However, there is a downside, and it's one that makes me feel both sad and guilty. While P has cut out drinking during the week (hurray!) he has, on the occasions we've been out together since I quit drinking, got far drunker than anyone else. He is thankfully a benevolent rather than belligerent drunk, but still talks over people, slurs his words and looks like he's having a stroke. Now I do realise that this didn't bother me quite so much when I was still drinking, as I was invariably too drunk myself to notice or care. Now though I find his behaviour embarrassing and downright annoying. I tried explaining how I felt and he said my comments were like a red rag to a bull i.e. by remarking on his drinking I was somehow baiting him to drink even more than he normally does.

I know it's mean, but I've declared that from now on we're going to have to socialise separately if he's going to drink to excess.

Friday 14 September 2018

A rude awakening

It's Saturday and I'm up early for my usual park run. Last night's dinner was great fun, terrific food and company and great encouragement (and admiration) for my new non-drinking stance. Despite not drinking in the usual sense, however, I've woken up with what feels like a stinking hangover! So, there's a lesson: no more 0.5% alcohol wine for me. It tasted pretty foul anyway, so no great loss.

I'm a assuming P drank his "normal" amount, which was, pun intended, sobering. I wasn't counting too assiduously, but he consumed at least 10 glasses of wine, white then red, preceded by a large G&T and followed by two glasses of port. Needless to say, he was completely pissed - much more than anyone else in the room - and I found him both annoying and embarrassing. It was good to be able to drive home as I doubt a taxing driver would've allowed him in their car.


Thursday 13 September 2018

Just behind the zeitgeist!

Day 4 and I'm still determined to stick to my new alcohol-free life. There's a potential problem on the horizon, however. We're having dinner with friends this Friday; friends who love good food and good wine, and who frequently tease P and I about our predilection for downing huge volumes of the latter. I decide to warn my friend J (Friday's co-host) that I'm trying not to drink alcohol. I was expecting a raised eyebrow and incredulity, but was shocked when said so are ..... and ...., naming two of our mutual friends. She also asked if I'd read The Unexpected Joy of Being Sober: yet again, it seems I'm just behind the zeitgeist!

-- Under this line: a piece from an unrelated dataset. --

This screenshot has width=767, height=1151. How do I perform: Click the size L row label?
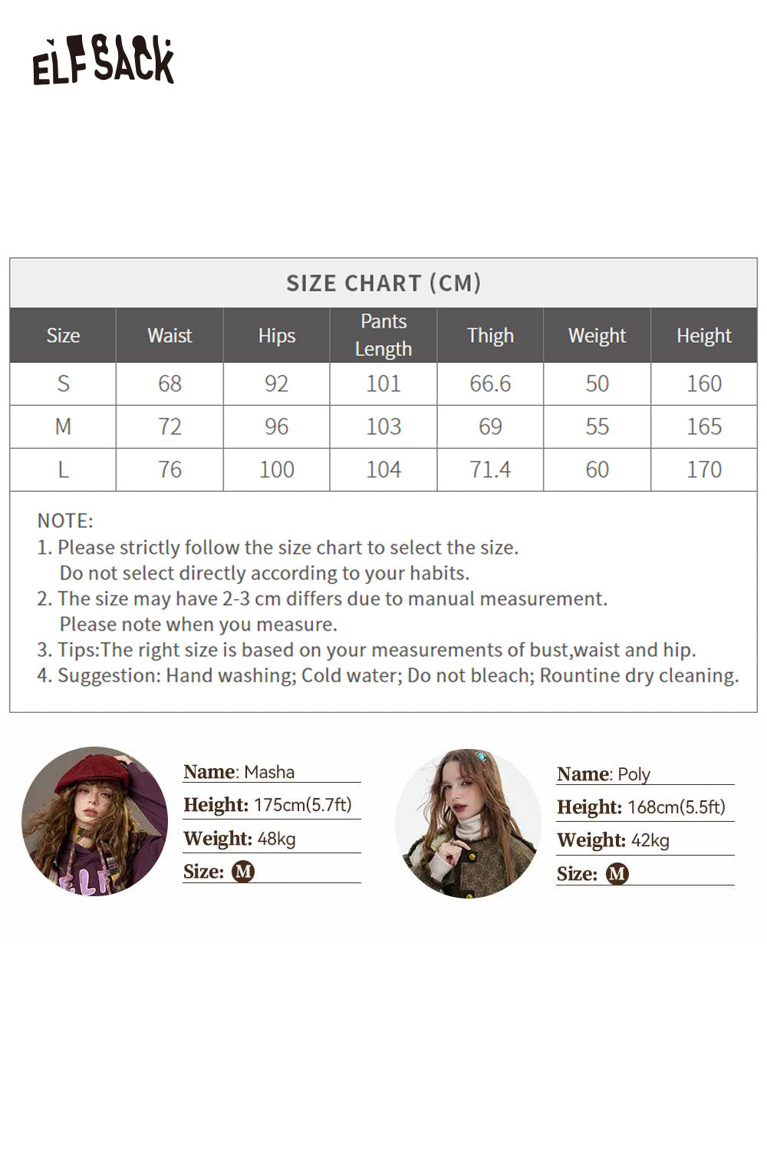63,470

Wednesday 12 September 2018

Biting the bullet...

Ok, here goes. After many years of thinking about it - and a few, desperate half-arsed attempts - I've given up the sauce. It's early days - three days, 11 hours, 19 minutes and 13 seconds in to be precise - but according to my Sober Time app I've already saved £19.10.

My tipple of choice was wine. Not necessarily the most expensive stuff, but not the cheapest rot gut either. I'm talking the semi-decent supermarket claret or Malbec that I, and millions of middle-aged middle class women like, me buy most days as part of our grocery shopping. Nor would I necessarily drink the entire bottle. Between Sunday and Wednesday I'd typically have "just" a couple of glasses ie half a bottle - shared with my husband. Thursdays, we'd frequently imbibe a couple of bottles (more if it was book club, of course) and Friday and Saturday, we'd invariably binge - and who knows how much I'd knock back. Occasionally I'd drink so much that I wouldn't remember the end of the evening and, even at the advanced age of 53, I'd sometimes wake up fully clothed. Oh yes, and we'd always share at least one bottle with our Sunday dinner.

So what's changed, you might ask, what's brought on this latest attempt to cut out the booze? Well, several things actually. Firstly, I'm sick to death of hangovers, not to mention the feelings of shame and self-loathing that invariable accompany them. And then there's the expense: I'm shocked and appalled at how much money I must have spent on alcohol, money I could ill afford. In fact, I'm not yet ready to face the implications of this, but do intend to address it in a later post.

I've also just read Catherine Gray's inspirational book The Unexpected Joy of Being Sober and I'm two-thirds of the way through Clare Pooley's The Sober Dairies. I also watched Clare's excellent TED X talk, which really hit home, given that we had remarkably similar "drinking histories".